The effect of PD2a1/b1 neurons on odor valence develops with time. (a) Heat maps of the initial walking velocity of single flies at the onset of the odor pulse, 3 seconds prior to the odor pulse, and 10 seconds following the odor pulse (black line). A positive velocity indicates movement towards the odor pulse. For the attractive odors (ACV and geranyl acetate), a clear positive velocity was observed for most flies. (b) Mean velocity of the heat maps presented in a. A clear movement towards the odor source was observed for the attractive odors. Odors are according to the color coding in panel a. (c) Analysis of the integral of the response for the flies presented in a for the first 3 seconds following odor onset. Odors are according to the color coding in panel a (** p < 0.01, see Supplementary Table S1 for statistical analysis). (d) Mean velocity scores during the first 3 seconds following odor onset for the designated odor. Gray, parental controls; red, the experimental group at 32 °C; blue, the experimental control group at 23 °C. No significant difference was observed (53 ≥ n ≥ 18 flies). (e) Mean valence scores (see Methods) obtained over time for the designated odors.
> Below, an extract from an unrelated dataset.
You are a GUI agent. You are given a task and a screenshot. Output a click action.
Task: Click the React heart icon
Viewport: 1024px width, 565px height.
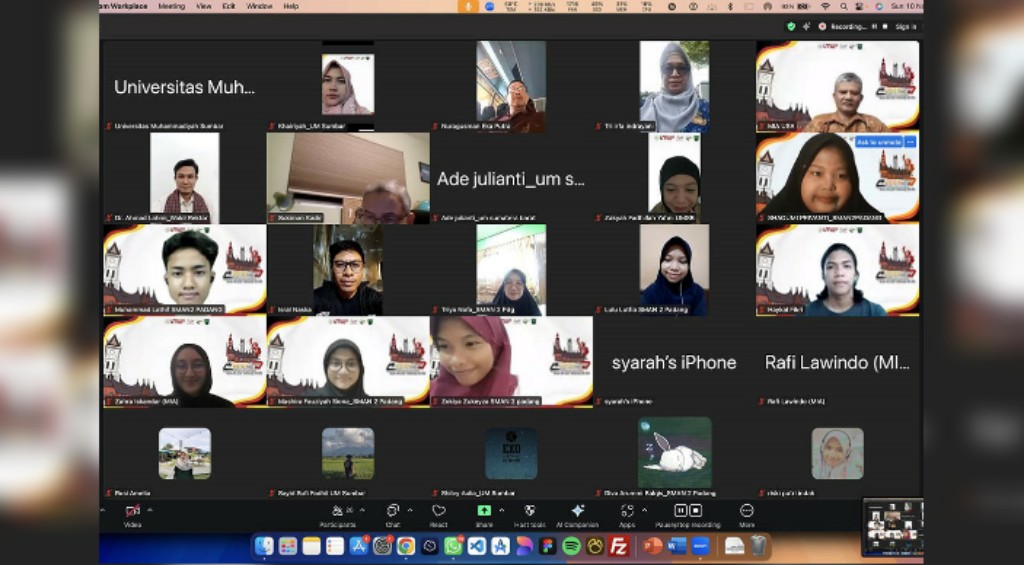tap(438, 512)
Gray, parental controls; red, the experimental group at 32 °C; blue, the experimental control group at 23 °C. PD2a1/b1 neurons contribution to odor valence develops with time. Values at 120 seconds were similar to those presented in Fig. 2 (155 ≥ n ≥ 17 flies for all conditions, *p < 0.05, **p < 0.01, ****p < 0.0001, see Supplementary Table S1 for statistical analysis.).

Figure 7

trans-Tango downstream targets of PD2a1/b1, MBON- 𝛾2α’1 and MBON- β’2mp neurons. (a) R37G11-GAL4-driven myrGFP (green) labels 6-7 cells in the LH, whereas the trans-Tango signal (magenta) appears to be strongest in overlapping neuropil regions and in random sparse KC subsets in the MB (boxed area enlarged in a’ and a”). (a’) R37G11-GAL4-driven myrGFP (green) labels 6-7 cells (arrowhead) in the LH (stippled). (a”) R37G11-GAL4-driven trans-Tango signal (magenta) marks cells (arrowhead) in the LH (stippled). (b) Confocal stack of MB (stippled), highlighting the PD2a1/b1 neurites in proximity to the vertical lobe and a trans-Tango signal in all sublobes, i.e., αβ, αβ’, and 𝛾. (c) Confocal stack of MB calyx (stippled) showing innervation by R37G11-GAL4-driven GFP (green) and trans-Tango signal in both KC somata and the calyx neuropil. (d) Confocal stack of left hemibrain highlighting R37G11-GAL4-driven myrGFP (green) and postsynaptic trans-Tango signal in layer 6 of the FSB (stippled). (e) MB077B-GAL4-driven myrGFP (green) labels 3-4 MBON-𝛾2α’1 neurons, whereas a fairly restricted putative downstream trans-Tango signal (magenta) most prominently labels MBON- β’2mp (boxed area enlarged in e’). (e’) Confocal stack of left hemibrain highlighting MB077B-GAL4-driven mCD8::GFP (green) and postsynaptic trans-Tango signal (magenta) in β’2mp of the MB and in putative LHON neurites (arrowheads). (f) MB011B-GAL4-driven myrGFP (green) labels MBON- 𝛾5β2α and MBON- β’2mp, whereas the putative downstream trans-Tango signal (magenta) labels several different cell types (boxed area enlarged in f’). (f’) Confocal stack of right hemisphere highlighting the postsynaptic signal of MBON- β’2mp in PD2 LHONs (arrowhead) in the LH (stippled) and in layer 4 & 5 of the FSB (stippled). (a–f’): Confocal stack views of 1-2 µm-thick optical section data. Scale bars: a,e,f: 50 µm; a’,a”,b-d,e’,f’: 20 µm.